Traffic Sports, a sports company which buy contracts of young footballers all over Brazil, lend them to teams and then get a share of the transfer fee when players are sold, believes that with Neymar’s current commercial contracts, it will be a bad move for him, financially, to leave Brazil for Europe.
Brazilian soccer has never seen such an influx of cash coming it’s way. The Brazilian league generates more money now from shirt sponsorship than the Spanish or Italian league. Combined with great tax exemptions, the clubs can lure back big stars like Ronaldinho, who is earning a minimum of €5 million per season with Flamengo. That sum can reach up to €11.25 million through sponsorship deals signed by Flamengo.
Hardly anyone in Europe can afford to pay such wages, and with the Financial Fair Play knocking on the door it’s hard to see how European clubs will manage to lure Brazilian superstars in the future.
But do European really clubs need those superstars?
In order to collect benefit of investing in a Brazilian player, an European club must buy them and make them feel at home – this is an expensive process. Usually the investment does not pay back an equal dividend. The greatest Brazilian attacking superstars – Adriano, Ronaldinho, Robinho and even the fat Ronaldo gave their teams only few great seasons. Each developed an appetite for the good time and the night clubs. Only a handful – like Kaka, Diego and Juninho Pernambucano – can be relied on to be consisted like European superstars (Cristiano Ronaldo) or superstars developed in Europe (Messi).

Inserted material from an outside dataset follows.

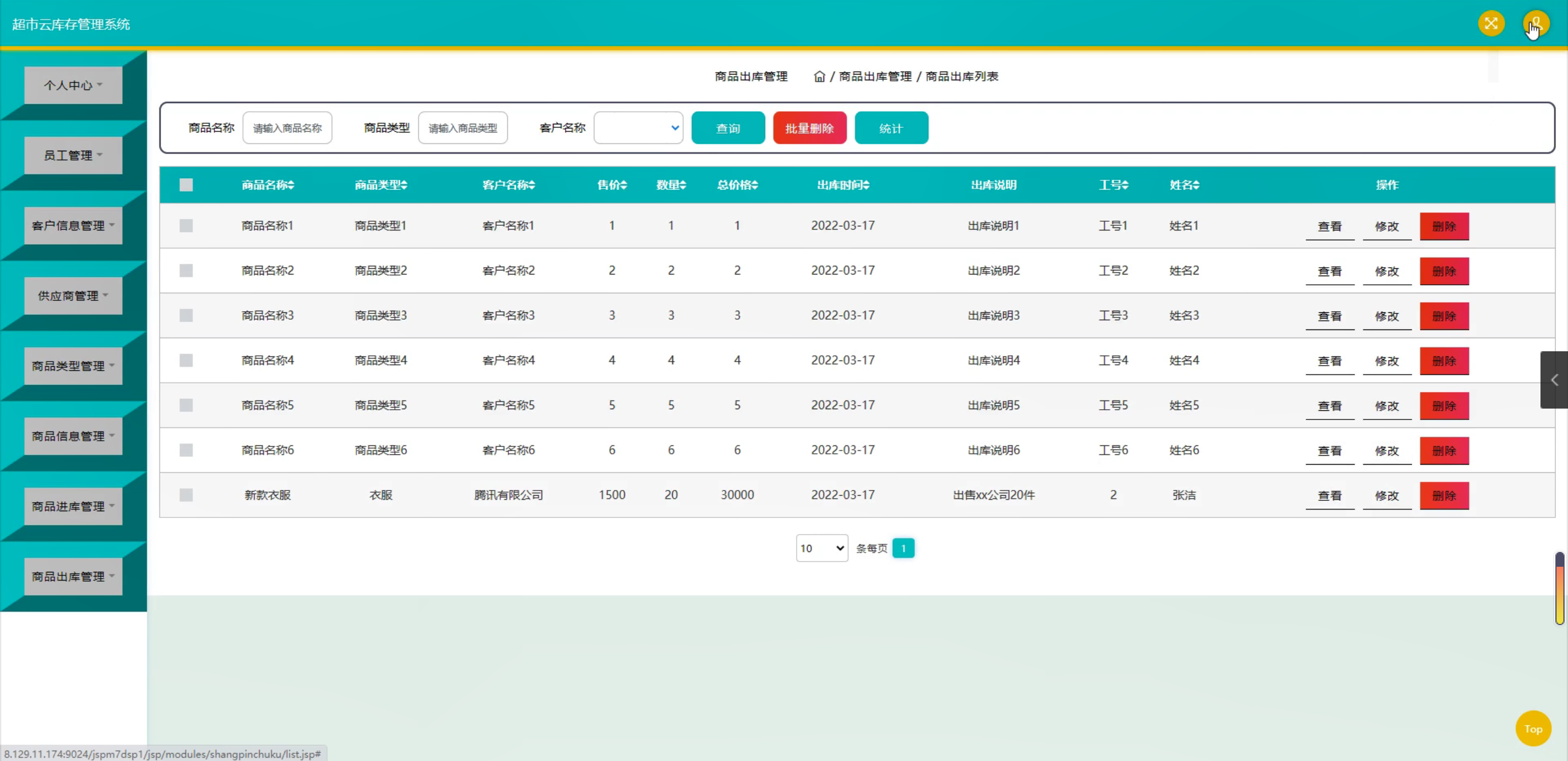Click the home icon in breadcrumb
The height and width of the screenshot is (761, 1568).
[x=820, y=77]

So it just might be good for everyone if the big Brazilian superstars stay in Brazil. They will make the big bucks they could have had in Europe, and European clubs can save their money for skillful and determined Brazilian squad players like Gilberto Silva, Elano Felipe Melo, Ramires, or defensive superstars such as Maicon and Daniel Alves.
The big money in Brazil also means that clubs from smaller nations in Europe will find it harder to find a Brazilian diamond in the rough. It also probably means that Argentina will become a biggest exporter of footballers. In 2010 Argentina became a larger exporter of footballers than Brazil.
Just another big question derives from the economical boom in Brazil: Will the Brazilian clubs be strong enough to lure European stars to Brazil?